ASSIGNMENT: The lines to reproduce run from the one containing "Task: Toggle the 在线查询 checkbox" through the end of the records below. Reproduce them exactly and add nothing.

Start of Block

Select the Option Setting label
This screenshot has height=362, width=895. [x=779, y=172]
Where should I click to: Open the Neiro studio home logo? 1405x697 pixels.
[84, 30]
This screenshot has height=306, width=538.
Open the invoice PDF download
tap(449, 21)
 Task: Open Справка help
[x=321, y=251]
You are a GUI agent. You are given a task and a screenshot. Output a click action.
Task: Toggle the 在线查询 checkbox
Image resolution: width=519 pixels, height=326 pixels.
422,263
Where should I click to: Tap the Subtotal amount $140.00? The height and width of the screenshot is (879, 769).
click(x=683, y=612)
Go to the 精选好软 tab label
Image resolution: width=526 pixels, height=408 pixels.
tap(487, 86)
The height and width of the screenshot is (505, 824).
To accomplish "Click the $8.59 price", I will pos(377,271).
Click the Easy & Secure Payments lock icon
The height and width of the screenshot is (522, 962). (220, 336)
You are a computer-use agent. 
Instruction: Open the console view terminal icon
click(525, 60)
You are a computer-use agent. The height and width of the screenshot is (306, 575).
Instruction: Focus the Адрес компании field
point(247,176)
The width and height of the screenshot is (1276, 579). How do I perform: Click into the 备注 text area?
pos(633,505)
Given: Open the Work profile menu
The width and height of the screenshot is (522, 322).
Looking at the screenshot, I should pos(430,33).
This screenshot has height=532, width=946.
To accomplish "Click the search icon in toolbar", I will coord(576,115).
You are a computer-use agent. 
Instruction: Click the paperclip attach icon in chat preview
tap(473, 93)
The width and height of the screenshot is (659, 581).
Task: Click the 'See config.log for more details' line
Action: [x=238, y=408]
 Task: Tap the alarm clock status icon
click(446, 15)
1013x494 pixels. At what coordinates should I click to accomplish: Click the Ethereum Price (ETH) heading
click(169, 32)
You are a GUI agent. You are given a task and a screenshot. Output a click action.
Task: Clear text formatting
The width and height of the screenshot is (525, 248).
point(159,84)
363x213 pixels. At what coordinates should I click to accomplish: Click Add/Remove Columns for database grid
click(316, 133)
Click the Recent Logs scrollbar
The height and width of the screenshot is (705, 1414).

End of Block

TASK SOLUTION:
Task: Toggle the 在线查询 checkbox
Image resolution: width=519 pixels, height=326 pixels.
422,263
Where should I click to: Tap the Subtotal amount $140.00? The height and width of the screenshot is (879, 769).
click(x=683, y=612)
Go to the 精选好软 tab label
Image resolution: width=526 pixels, height=408 pixels.
tap(487, 86)
The height and width of the screenshot is (505, 824).
To accomplish "Click the $8.59 price", I will pos(377,271).
Click the Easy & Secure Payments lock icon
The height and width of the screenshot is (522, 962). (220, 336)
You are a computer-use agent. 
Instruction: Open the console view terminal icon
click(525, 60)
You are a computer-use agent. The height and width of the screenshot is (306, 575).
Instruction: Focus the Адрес компании field
point(247,176)
The width and height of the screenshot is (1276, 579). How do I perform: Click into the 备注 text area?
pos(633,505)
Given: Open the Work profile menu
The width and height of the screenshot is (522, 322).
Looking at the screenshot, I should pos(430,33).
This screenshot has height=532, width=946.
To accomplish "Click the search icon in toolbar", I will coord(576,115).
You are a computer-use agent. 
Instruction: Click the paperclip attach icon in chat preview
tap(473, 93)
The width and height of the screenshot is (659, 581).
Task: Click the 'See config.log for more details' line
Action: [x=238, y=408]
 Task: Tap the alarm clock status icon
click(446, 15)
1013x494 pixels. At what coordinates should I click to accomplish: Click the Ethereum Price (ETH) heading
click(169, 32)
You are a GUI agent. You are given a task and a screenshot. Output a click action.
Task: Clear text formatting
The width and height of the screenshot is (525, 248).
point(159,84)
363x213 pixels. At what coordinates should I click to accomplish: Click Add/Remove Columns for database grid
click(316, 133)
Click the Recent Logs scrollbar
The height and width of the screenshot is (705, 1414).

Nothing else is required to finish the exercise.